2.431 In relation to proposed subsections 11PP(3) and 11PQ(3), the explanatory memorandum states that the reversal of the burden of proof is appropriate, 'as the facts in relation to how the person was 'authorised' to take or send the child to a place outside of Australia would be peculiarly within the knowledge of [the defendant].'[163] The explanatory memorandum suggests that the defendant may, for example, be able to show an email communication with the other parent whereby the other parent gave them permission to take the child for an overseas holiday.[164]

2.432 Regarding proposed subsection 11RA(4), the explanatory memorandum states:

It is appropriate for the burden of proof to be placed on the [defendant] as the facts in relation to why the person has published an identifying account of a hearing, would be peculiarly within the knowledge of that person, for example, to show that they were directed by a Panel member to do so.[165]

2.433 The committee notes that the Guide to Framing Commonwealth Offences[166] provides that a matter should only be included in an offence-specific defence (as opposed to being specified as an element of the offence) where:

• it is peculiarly within the knowledge of the defendant; and

• it would be significantly more difficult and costly for the prosecution to disprove than for the defendant to establish the matter.[167]

2.434 With regard to proposed subsections 11PP(3) and 11PQ(3), it is not apparent to the committee that a whether a person is permitted to take a child outside of Australia is a matter that is peculiarly within the defendant's knowledge, or that it would be significantly more costly for the prosecution to establish the matter.
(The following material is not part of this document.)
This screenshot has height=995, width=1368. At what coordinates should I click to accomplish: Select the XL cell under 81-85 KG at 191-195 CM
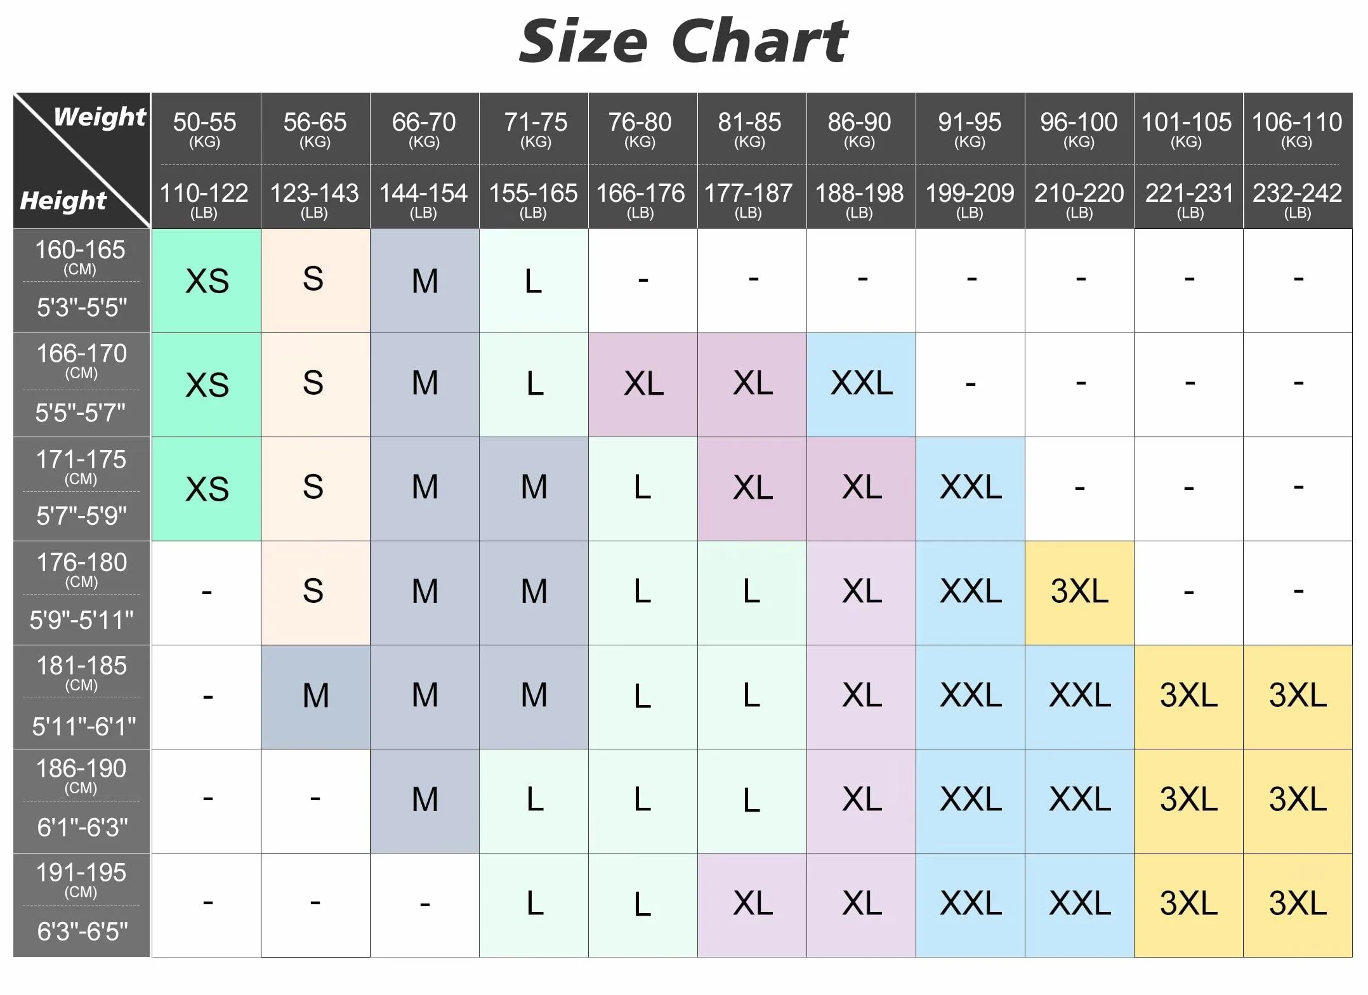[752, 905]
Moreover, the exceptions set out in proposed paragraphs 11PP(3)(b) and (c), and 11PQ(3)(b) and (c), rely on whether a parenting determination or court order has been issued. These appear to be matters of which the Panel or a relevant court would be particularly apprised, and would not appear to be matters peculiarly within the defendant's knowledge.

2.435 Similarly, it is not apparent to the committee that the matters set out in proposed subsection 11RA(4), which provide that the offences do not apply where specified documents are communicated to particular entities, or where the publication of a specified document is authorised by the Parenting Management Hearings Panel, are peculiarly within the knowledge of the defendant. The matters set out in that subsection appear to be primarily factual. For example, whether the Panel had issued a direction (contemplated by proposed paragraph 11RA(4)(e)) would appear to be a matter of which the Panel would be particularly apprised.

2.436 As the explanatory materials do not address, or do not adequately address, these issues, the committee requests the Attorney-General's advice as to why it is proposed to use offence-specific defences (which reverse the evidential burden of proof) in these instances. The committee's consideration of the appropriateness of a provision which reverses the burden of proof is assisted if it explicitly addresses relevant principles as set out in the Guide to Framing Commonwealth Offences.[168]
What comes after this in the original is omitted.